Frankfurt and Munich
USB details that double-digit price gains have stopped in Frankfurt’s and Munich’s housing market, where nominal property prices rose by 5% between mid-2021 and mid-2022. That’s half its average growth rate of the past five years as well as the national average. But Frankfurt’s nominal housing prices are currently still more than 60% above five-years-ago, largely driven by investors, while Munich’s housing market is supported by extremely low vacancy rates and a growing workforce. Overall, the German economic outlook is tepid and rising mortgage costs are slowing housing demand. A skilled service worker can finance 40% less living space than before the pandemic.

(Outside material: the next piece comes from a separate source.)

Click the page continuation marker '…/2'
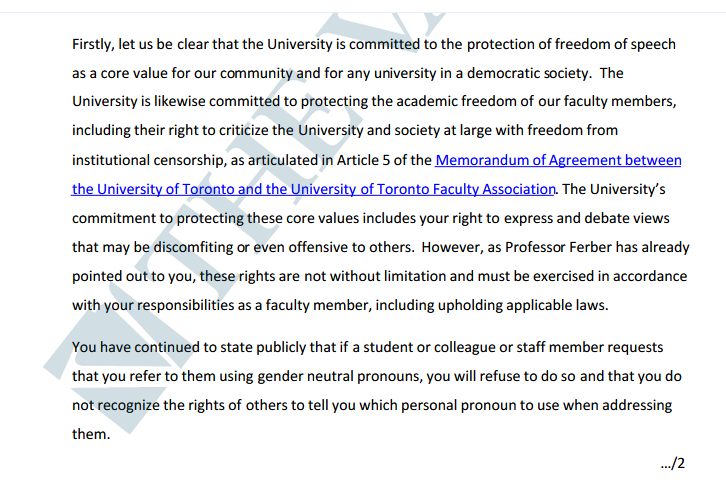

With the strongest price growth in housing among Eurozone cities at 17% between mid-2021 and mid-2022, Amsterdam’s mortgage rates rose half as much as other Eurozone areas. Nominal rents and incomes have also risen, but more slowly than property prices.
Residential house prices in Singapore increased by almost 11% in nominal terms between mid-2021 and mid-2022, while rental prices soared 16%. Known as a strong business hub and safe haven for wealthy investors, and with strong demand from expats, Singapore is taking measures to keep its market from overheating, including higher stamp duties on residential and secondary properties, tighter mortgage standards, and increasing housing construction with three times the number of units to be completed in 2022 and 2023 than during the pandemic.
Oil prices have helped Dubai’s housing market rebound after seven years of falling prices with a nominal price growth of 10% between mid-2021 and mid-2022. The market is still 25% below its 2014 peak. With more disposable income, a new visa program with easier residence requirements for skilled professionals, and new transactional transparency, Dubai is attracting wealthy migrants and skilled workers to own homes while rental housing has grown an astonishing 22% since mid-2021.
When borrowing costs outpace yields on buy-to-rent investments, housing is less attractive to investors. As prices grow more distant from wages and rents, the higher the likelihood of a larger market correction.